Data Services Monitoring

Each Sun Cluster data service supplies a fault monitor that periodically probes the data service to determine its health. A fault monitor verifies that the application daemon or daemons are running and that clients are being served. Based on the information returned by probes, predefined actions such as restarting daemons or causing a failover, can be initiated.

Disk-Path Monitoring

Sun Cluster software supports disk-path monitoring (DPM). DPM improves the overall reliability of failover and switchover by reporting the failure of a secondary disk-path. You can use one of two methods for monitoring disk paths. The first method is provided by the cldevice command. This command enables you to monitor, unmonitor, or display the status of disk paths in your cluster. See the cldevice(1CL) man page for more information about command-line options.

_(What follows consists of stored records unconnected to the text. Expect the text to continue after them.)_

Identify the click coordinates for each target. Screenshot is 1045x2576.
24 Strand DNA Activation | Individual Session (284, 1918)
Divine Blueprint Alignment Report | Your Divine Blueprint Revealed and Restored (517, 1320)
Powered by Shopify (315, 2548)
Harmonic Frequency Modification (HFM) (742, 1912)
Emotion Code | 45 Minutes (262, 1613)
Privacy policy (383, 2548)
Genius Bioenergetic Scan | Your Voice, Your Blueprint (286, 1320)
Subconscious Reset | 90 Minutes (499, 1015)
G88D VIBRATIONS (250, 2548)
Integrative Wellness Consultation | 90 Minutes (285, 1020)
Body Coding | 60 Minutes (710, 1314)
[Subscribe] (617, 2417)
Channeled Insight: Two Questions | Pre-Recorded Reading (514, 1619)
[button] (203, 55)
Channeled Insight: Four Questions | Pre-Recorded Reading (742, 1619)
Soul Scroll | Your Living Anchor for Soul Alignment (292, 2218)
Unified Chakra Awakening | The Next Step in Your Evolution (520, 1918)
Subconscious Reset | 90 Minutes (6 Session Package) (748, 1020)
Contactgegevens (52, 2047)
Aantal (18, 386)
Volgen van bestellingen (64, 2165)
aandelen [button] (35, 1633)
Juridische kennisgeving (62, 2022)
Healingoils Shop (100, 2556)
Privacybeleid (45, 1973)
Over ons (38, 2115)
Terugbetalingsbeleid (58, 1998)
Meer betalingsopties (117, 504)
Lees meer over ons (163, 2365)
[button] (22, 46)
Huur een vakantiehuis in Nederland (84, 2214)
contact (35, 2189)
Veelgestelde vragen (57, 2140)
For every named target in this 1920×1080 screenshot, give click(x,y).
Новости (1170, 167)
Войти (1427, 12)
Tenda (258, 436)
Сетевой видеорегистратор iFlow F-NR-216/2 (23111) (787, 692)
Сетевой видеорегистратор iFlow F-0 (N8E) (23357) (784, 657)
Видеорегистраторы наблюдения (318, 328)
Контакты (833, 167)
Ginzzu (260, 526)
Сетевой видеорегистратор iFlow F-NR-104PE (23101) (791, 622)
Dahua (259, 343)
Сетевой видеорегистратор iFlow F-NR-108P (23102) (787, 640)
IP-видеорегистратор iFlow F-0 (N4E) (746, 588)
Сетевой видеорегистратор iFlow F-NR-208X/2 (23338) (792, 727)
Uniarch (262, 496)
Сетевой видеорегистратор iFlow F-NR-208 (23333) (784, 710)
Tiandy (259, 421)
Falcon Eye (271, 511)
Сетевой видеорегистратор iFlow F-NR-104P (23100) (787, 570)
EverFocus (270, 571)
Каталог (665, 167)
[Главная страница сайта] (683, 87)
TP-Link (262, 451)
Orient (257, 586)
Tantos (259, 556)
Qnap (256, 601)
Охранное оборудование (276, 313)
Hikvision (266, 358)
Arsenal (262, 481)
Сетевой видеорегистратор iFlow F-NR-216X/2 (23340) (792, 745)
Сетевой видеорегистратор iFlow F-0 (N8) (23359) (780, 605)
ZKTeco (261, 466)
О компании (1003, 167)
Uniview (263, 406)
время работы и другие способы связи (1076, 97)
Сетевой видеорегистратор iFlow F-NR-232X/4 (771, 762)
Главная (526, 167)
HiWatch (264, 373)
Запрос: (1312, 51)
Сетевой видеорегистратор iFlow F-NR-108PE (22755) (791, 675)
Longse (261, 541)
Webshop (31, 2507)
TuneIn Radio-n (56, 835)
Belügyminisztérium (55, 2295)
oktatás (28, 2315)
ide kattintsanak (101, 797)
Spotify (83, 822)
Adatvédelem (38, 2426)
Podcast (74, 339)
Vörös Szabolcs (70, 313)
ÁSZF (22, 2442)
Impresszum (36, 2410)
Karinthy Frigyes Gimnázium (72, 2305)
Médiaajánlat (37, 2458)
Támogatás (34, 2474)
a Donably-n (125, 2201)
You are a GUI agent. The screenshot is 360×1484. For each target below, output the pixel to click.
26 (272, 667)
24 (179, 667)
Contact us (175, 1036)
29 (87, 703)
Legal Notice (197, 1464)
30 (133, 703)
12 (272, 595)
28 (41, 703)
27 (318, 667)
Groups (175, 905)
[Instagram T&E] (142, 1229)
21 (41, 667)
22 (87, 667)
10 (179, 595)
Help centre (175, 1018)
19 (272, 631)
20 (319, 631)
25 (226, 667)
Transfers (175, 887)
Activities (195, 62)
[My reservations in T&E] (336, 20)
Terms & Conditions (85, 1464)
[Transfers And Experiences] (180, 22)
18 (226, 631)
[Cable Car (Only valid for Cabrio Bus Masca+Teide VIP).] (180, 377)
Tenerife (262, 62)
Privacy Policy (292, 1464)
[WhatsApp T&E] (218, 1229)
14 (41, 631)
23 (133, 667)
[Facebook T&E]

The second method for monitoring disk paths in your cluster is provided by the Sun Cluster Manager graphical user interface (GUI). Sun Cluster Manager provides a topological view of the monitored disk paths. The view is updated every 10 minutes to provide information about the number of failed pings.

IP Multipath Monitoring

Each Solaris host in a cluster has its own IP network multipathing configuration, which can differ from the configuration on other hosts in the cluster. IP network multipathing monitors the following network communication failures:

Quorum Device Monitoring

Sun Cluster software supports the monitoring of quorum devices. Periodically, each node in the cluster tests the ability of the local node to work correctly with each configured quorum device that has a configured path to the local node and is not in maintenance mode. This test consists of an attempt to read the quorum keys on the quorum device.

When the Sun Cluster system discovers that a formerly healthy quorum device has failed, the system automatically marks the quorum device as unhealthy. When the Sun Cluster system discovers that a formerly unhealthy quorum device is now healthy, the system marks the quorum device as healthy and places the appropriate quorum information on the quorum device.

The Sun Cluster system generates reports when the health status of a quorum device changes. When nodes reconfigure, an unhealthy quorum device cannot contribute votes to membership. Consequently, the cluster might not continue to operate.